Selon les regroupements opérés dans le livre, quatre grands thèmes se conjuguent, s’entrecroisent, interagissent pour expliquer le recul du PCF : l’attachement maintenu à l’Union soviétique et, pendant longtemps, à son modèle de socialisme « qui paralyse l’émergence d’une réflexion propre » ; la conception du parti et son mode d’organisation « qui pèsent sur la circulation des idées » ; la stratégie politique d’union de la gauche « qui se retourne contre son principal promoteur » ; et le « décalage progressif qui se creuse avec l’évolution de la société française ».
Chacun de ces quatre grands thèmes fait l’objet d’une partie distincte de l’ouvrage s’articulant en deux chapitres. Le premier resitue le contexte : il retrace à grands traits l’évolution de la société française, celle de la vie politique, la spécificité de l’organisation politique qu’a constitué le PCF, les principales étapes de la construction de la société socialiste en URSS et les problèmes rencontrés.
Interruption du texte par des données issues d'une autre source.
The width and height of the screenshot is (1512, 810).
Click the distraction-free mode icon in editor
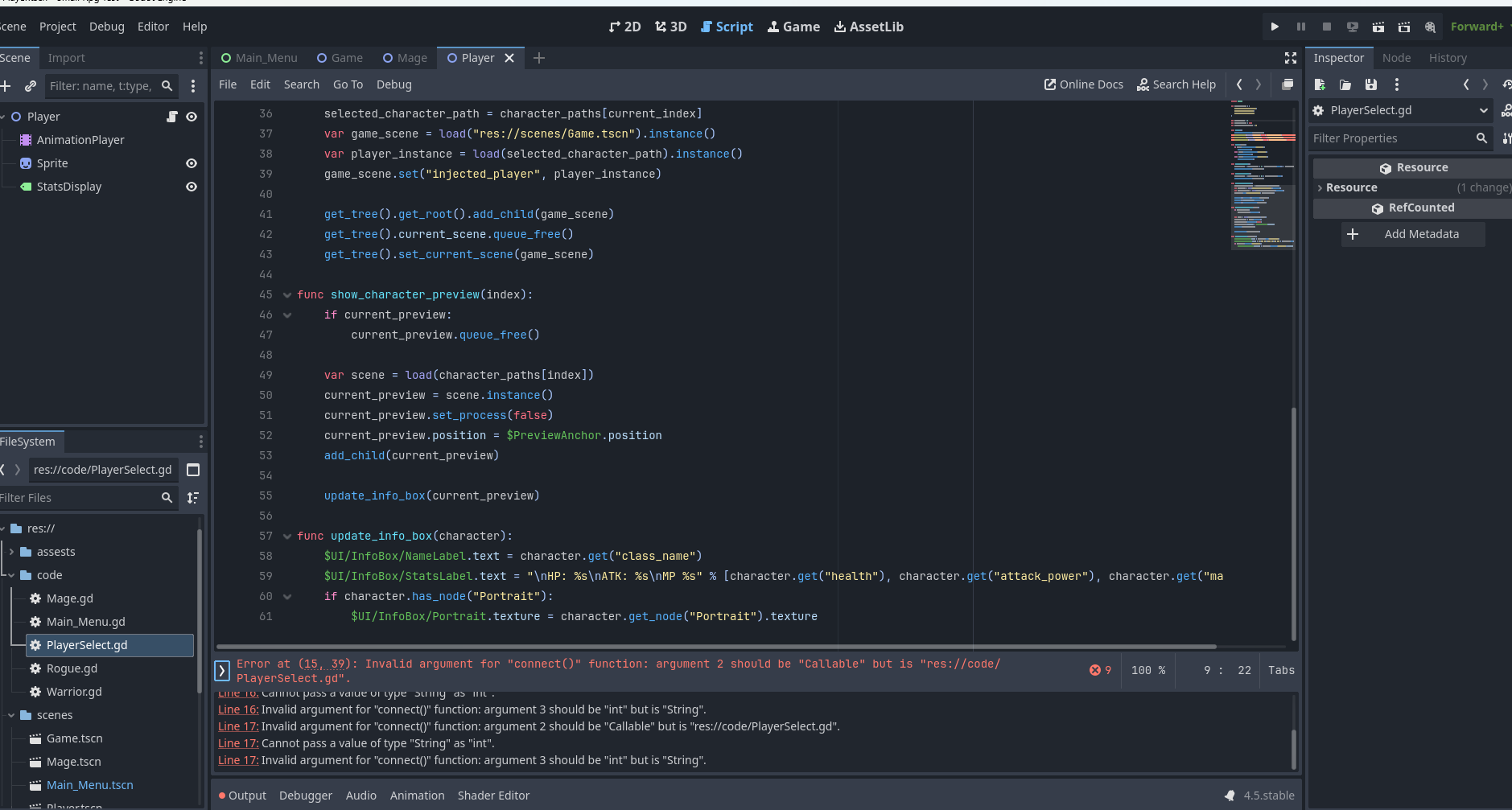click(1291, 58)
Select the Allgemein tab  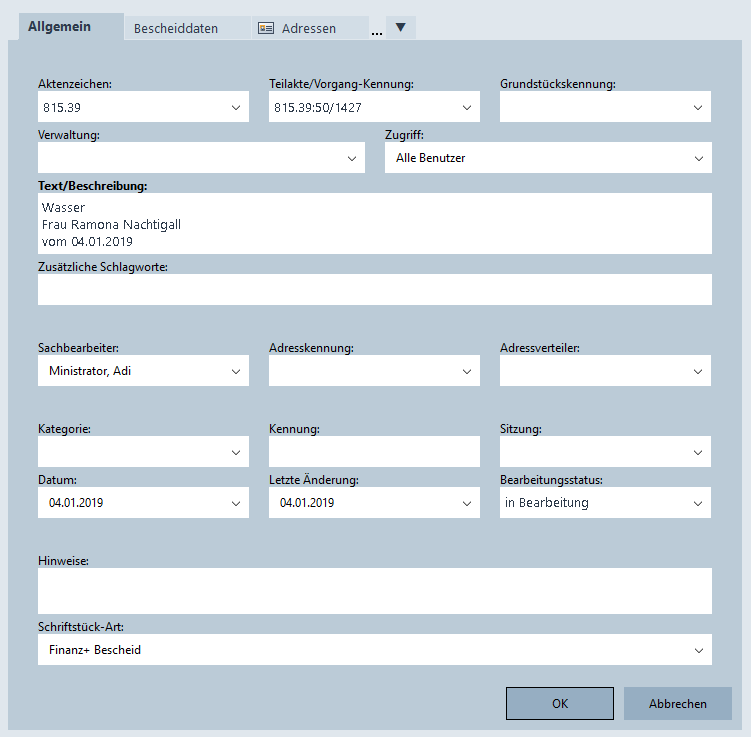pos(60,27)

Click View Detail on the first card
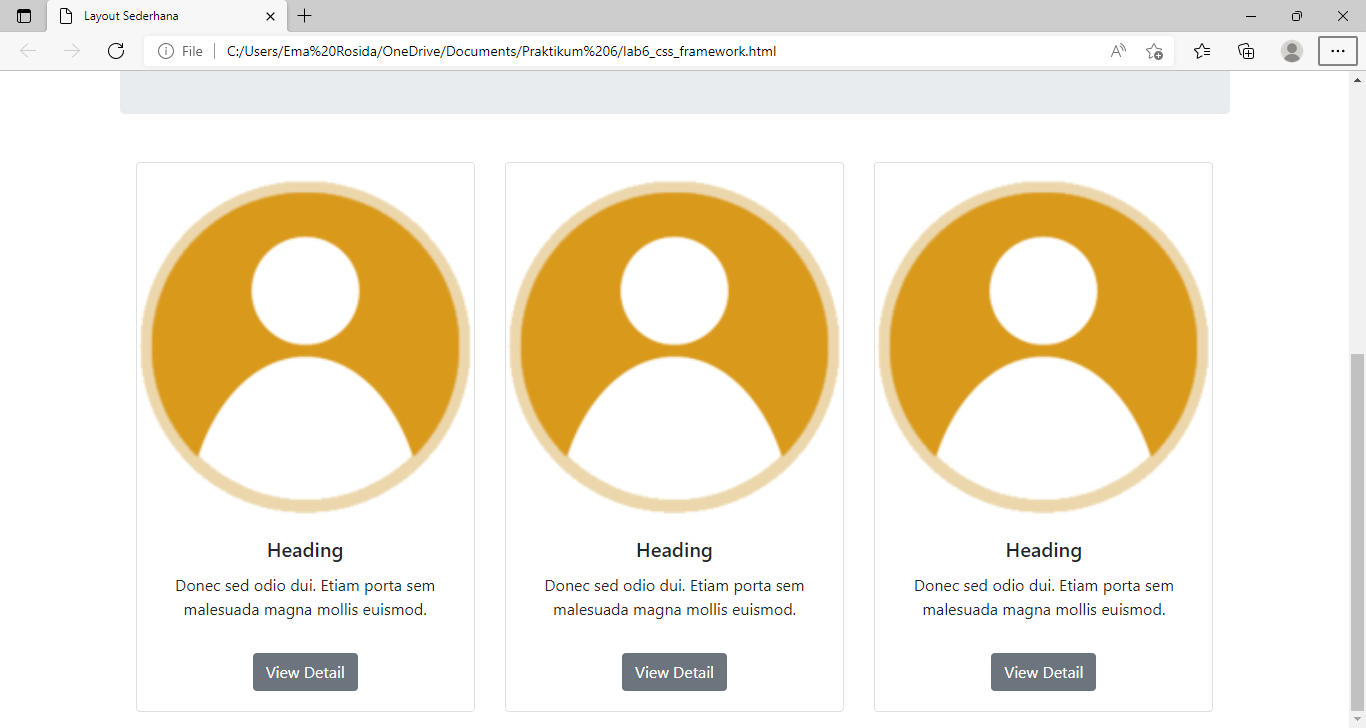point(305,671)
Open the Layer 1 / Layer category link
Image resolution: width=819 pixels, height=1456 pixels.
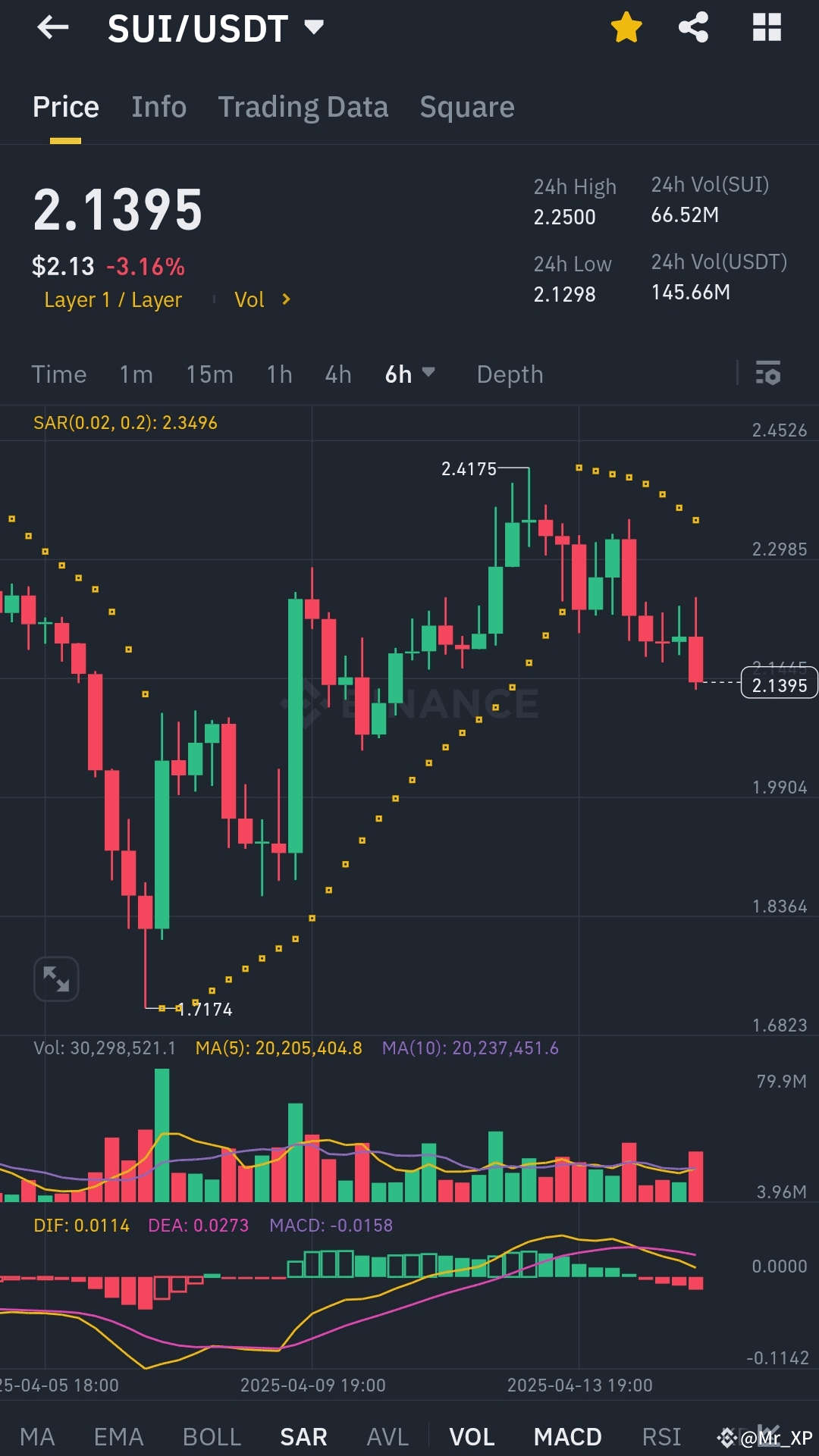tap(112, 299)
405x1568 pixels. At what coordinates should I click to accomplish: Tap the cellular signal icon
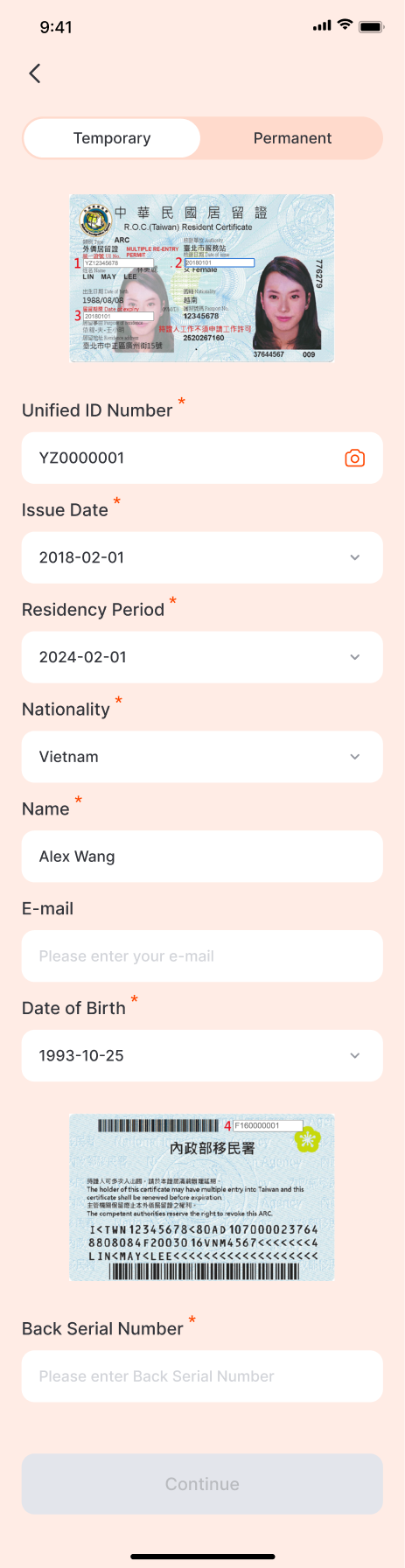pos(322,26)
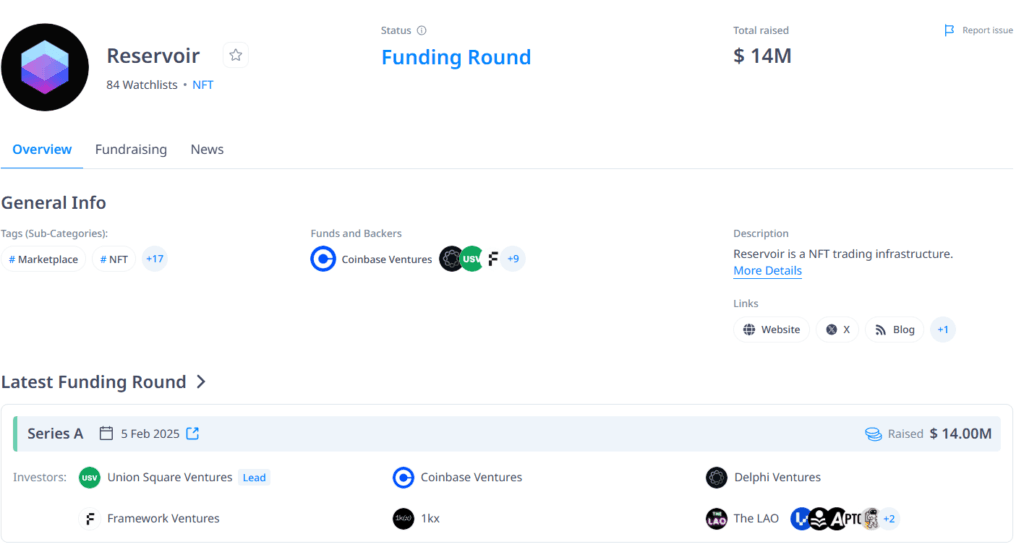1024x547 pixels.
Task: Open the Website link button
Action: [x=771, y=329]
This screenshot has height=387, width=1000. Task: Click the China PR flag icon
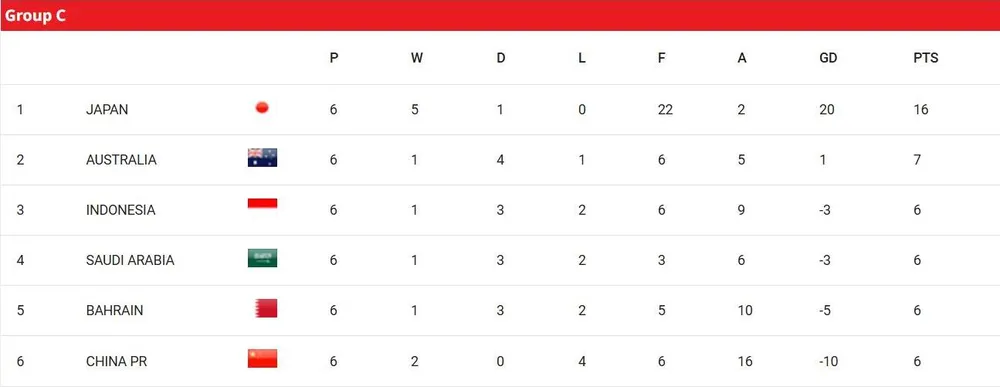pos(262,359)
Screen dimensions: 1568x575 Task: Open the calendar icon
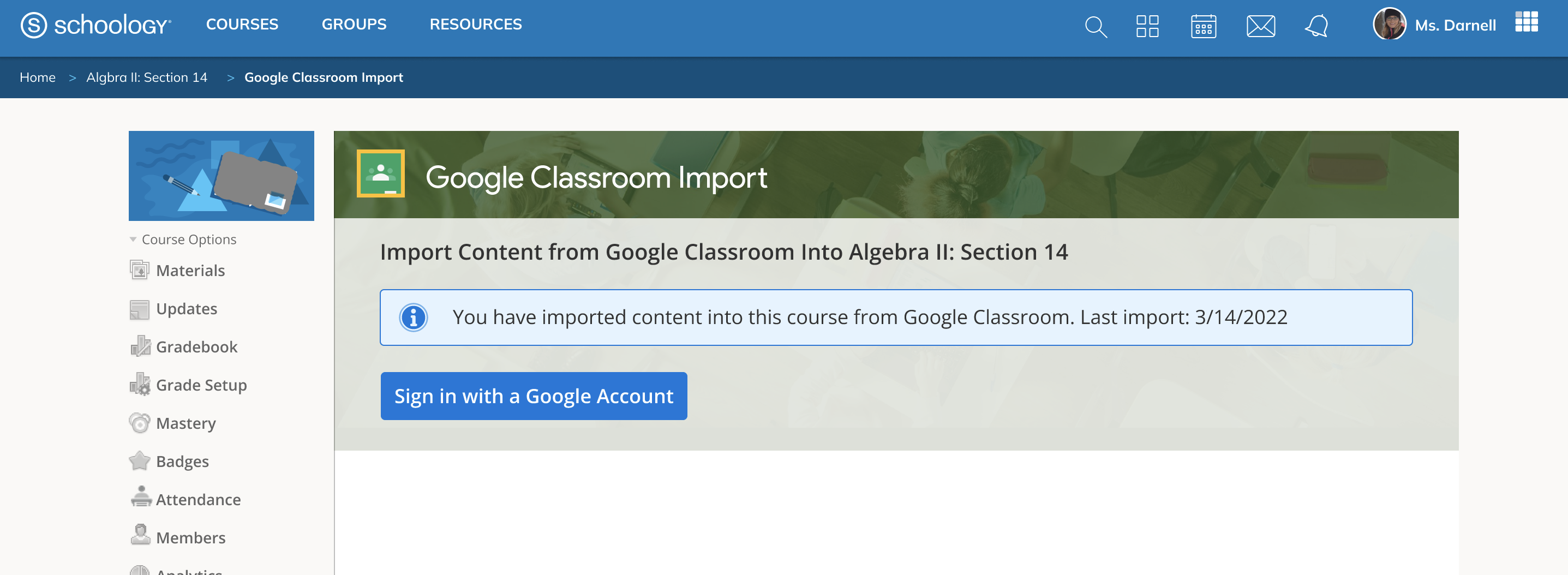click(1204, 27)
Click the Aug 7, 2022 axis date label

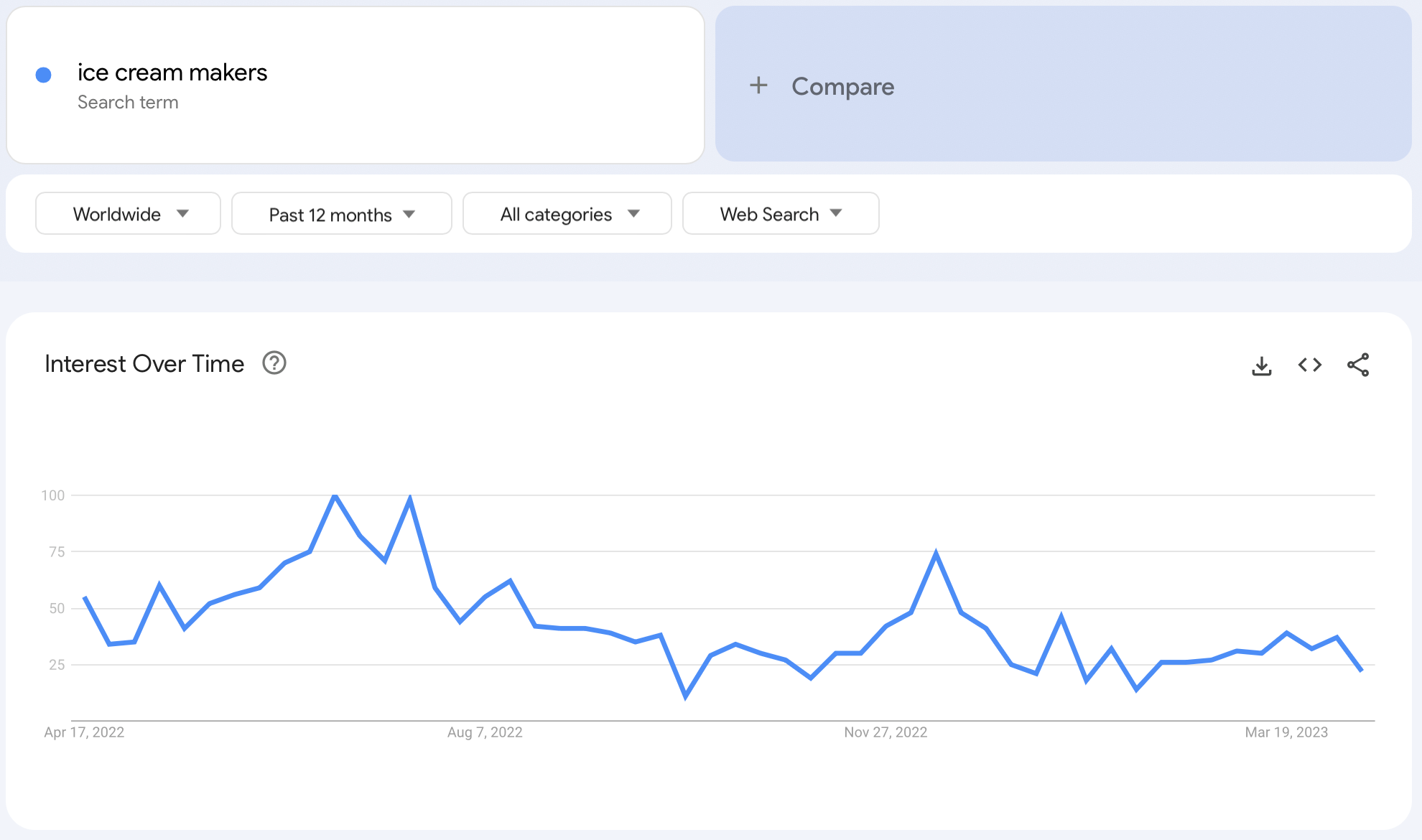pos(485,732)
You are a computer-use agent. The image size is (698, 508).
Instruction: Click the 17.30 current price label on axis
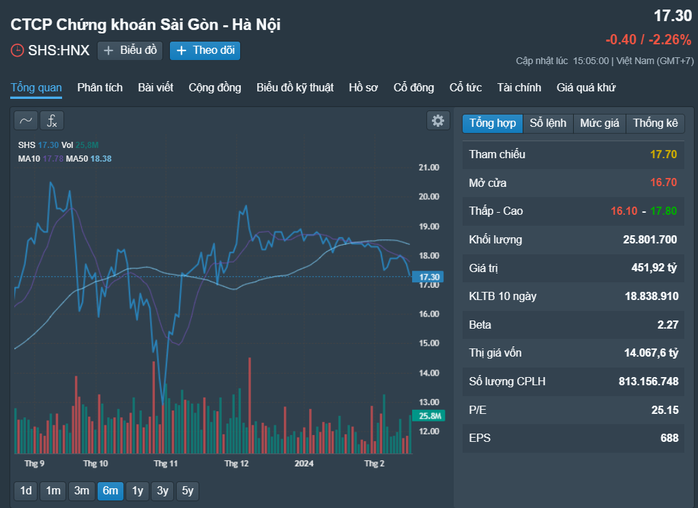[430, 277]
Chaque fois, les prises de position officielles du PCF – tirées des documents de congrès – viennent compléter ces rappels contextuels.
Une plongée profonde qui fait la part belle aux larges citations des entretiens, dont l’anonymat des interviewé(e)s est un secret de polichinelle : quand il s’agit d’une « Employée puis permanente, PCF, secrétaire nationale, ex-Ministre, députée », dont les initiales sont M.G.-B., ou encore de J.Ra. « journaliste (retraité), ex-comité-central, ex-Ministre, ex-député-sénateur »,  tout le monde voit immédiatement de qui il peut s’agir.
Au total, ce livre traite bien davantage du "recul du PCF" que de son "avenir". Compte tenu de la date des entretiens, cet avenir y est davantage évoqué par la référence à l’altermondialisme que par celle à un Front de Gauche encore dans les limbes. Ainsi l’auteur, dans sa conclusion, estime-t-il que  « le champ des alternatives et des recompositions "à la gauche de la gauche" reste largement ouvert dans un contexte nouveau marqué à la fois par une crise financière et économique majeure et par les limites des réponses social-démocrates. Et si, hier, c’est une articulation particulière d’événements, d’évolutions, de prises de positions, de réponses organisationnelles qui a produit le recul du PCF comment préjuger pour demain des contours des forces politiques qui émergeront de nouvelles configurations économiques et sociales ». Le sort du PCF serait-il donc scellé, son "avenir" n’étant plus que celui d’une disparition annoncée ?


B.Tabuteau, "Recul et avenir du PCF, la diaspora communiste s’exprime", 2011, 421 pages, 24 €.